Europa ist schon lange kein Nebenschauplatz mehr (Gastkommentar Paul Schmidt, Wiener Zeitung)

Heute ist alles anders als vor fünf Jahren. Großbritannien nimmt an den nächsten Wahlen zum EU-Parlament nicht mehr teil. Eine rechtspopulistische Fraktion im EU-Parlament gewinnt an Gewicht, während Sozialdemokraten in Italien, Frankreich und Deutschland massiv unter Druck geraten – mit all den Implikationen für die zukünftige Funktionsweise der EU. 2014 wählten Konservative und Sozialisten den EU-weiten Spitzenkandidaten der stimmenstärksten Fraktion zum EU-Kommissionspräsidenten. 2019 werden die beiden womöglich keine gemeinsame Mehrheit mehr haben – andere Koalitionskonstellationen könnten den Ausschlag geben. Fragen rund um Asyl und Migration dominieren – trotz stark gesunkener Ankünfte – den fast monothematischen Europa-Diskurs in etlichen EU-Ländern, und die Polarisierung zwischen liberalen und illiberalen Kräften sowie zwischen Integrationisten und Nationalisten nimmt weiter zu.

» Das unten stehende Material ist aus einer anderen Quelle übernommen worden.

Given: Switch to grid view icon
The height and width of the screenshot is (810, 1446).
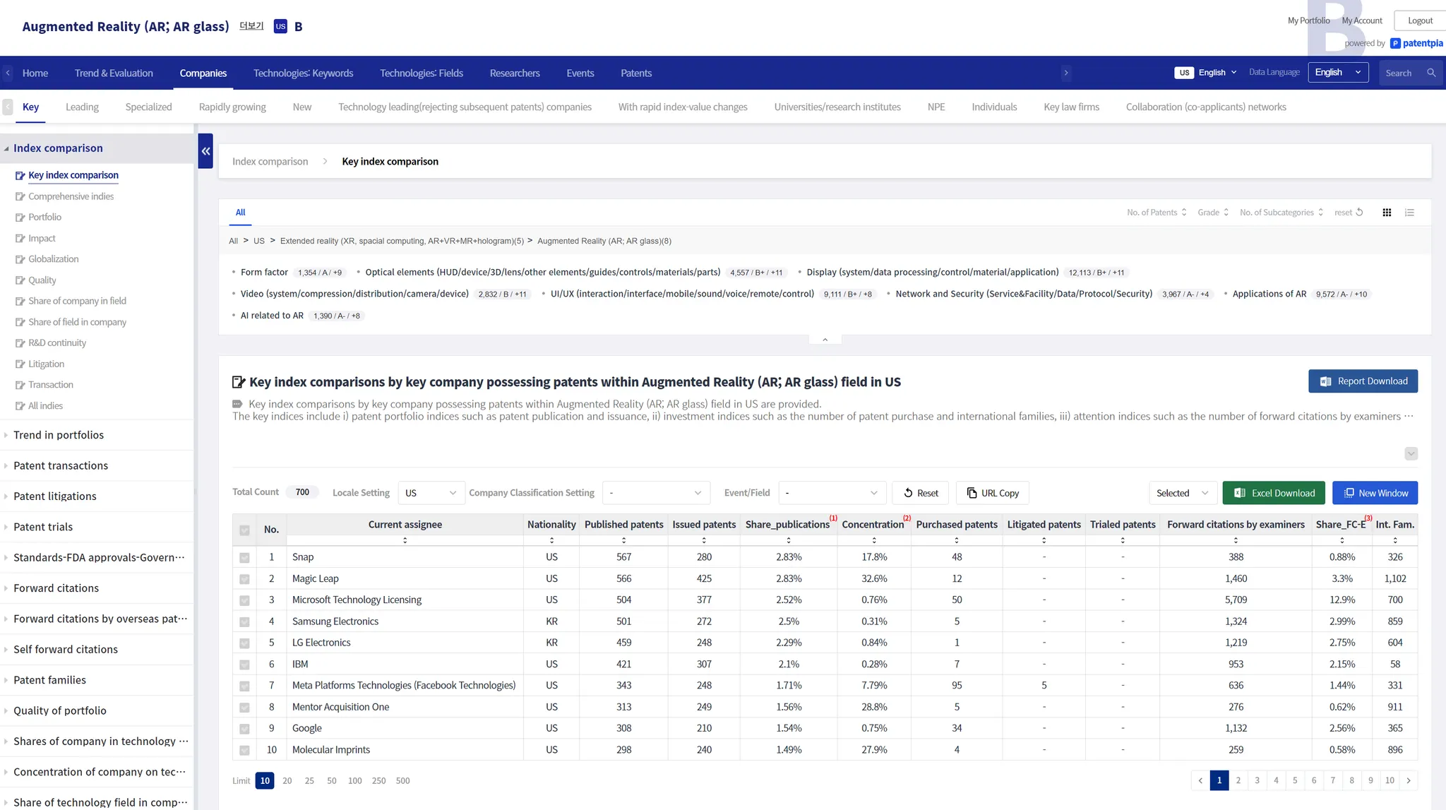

Auch innenpolitisch ist die Rollenverteilung eine andere. Die klare Einteilung – pro-europäische Bundesregierung versus größte Oppositionspartei mit Anti-EU-Kurs – ist Schnee von gestern. Durch die ÖVP/FPÖ-Koalition ist nun eine betont EU-kritische Stimme Teil der Bundesregierung, auch wenn die EU-Kompetenz im Bundeskanzleramt unter ÖVP-Ägide gebündelt ist. Der Fokus auf Außengrenzschutz und Sicherheit, die Aussagen rund um den nächsten mehrjährigen Finanzrahmen, der politische Kampf gegen illegale Migration und die geplante Indexierung der Familienbeihilfe für EU-Bürger, deren Kinder nicht in Österreich leben, verbinden zwar beide Koalitionspartner. Je näher aber die EU-Wahl rückt, desto pointierter und differenzierter werden die jeweiligen EU-Positionen.

Auch als Regierungspartei versucht die FPÖ, ihre Zielgruppen mit einem eigenständigen EU-kritischen Diskurs zu aktivieren. Provozierende Wortmeldungen gegenüber dem EU-Kommissionspräsidenten, Forderungen nach Aufrechterhaltung der unilateralen Grenzschließung, unterschiedliche Standpunkte zum Vertragsverletzungsverfahren gegen die ungarische Regierung oder Ideen einer Asylschnellprüfung auf Schiffen sind nur einige Beispiele des koalitionären Stresstests. Dazu kommt das medial interessante Match Othmar Karas versus Harald Vilimsky in Brüssel, bei dem gänzlich unterschiedliche Weltanschauungen aufeinanderprallen.
Generell ist mit dem EU-Ratsvorsitz das europäische Geschehen stärker in den Mittelpunkt der heimischen Aufmerksamkeit gerückt – eine Chance, die traditionell von innenpolitischen Erwägungen dominierte EU-Debatte in Österreich auf eine breitere Basis zu stellen. Schon jetzt gilt es für alle heimischen Parteien, mit der Nominierung engagierter Kandidaten auch klarzumachen, dass die EU-Wahl eben kein Wahlgang zweiter Klasse ist, sondern eine tatsächliche Richtungsentscheidung. Darüber hinaus ist es für die gesamte Opposition die erste bundesweite Wahlauseinandersetzung seit der Nationalratswahl vergangenen Herbst. Und für die Regierung wird sich zeigen, inwieweit sie vom EU-Ratsvorsitz profitieren konnte.

Die Chancen stehen jedenfalls gut, die Wahlbeteiligung zu steigern. Europa hätte es sich verdient.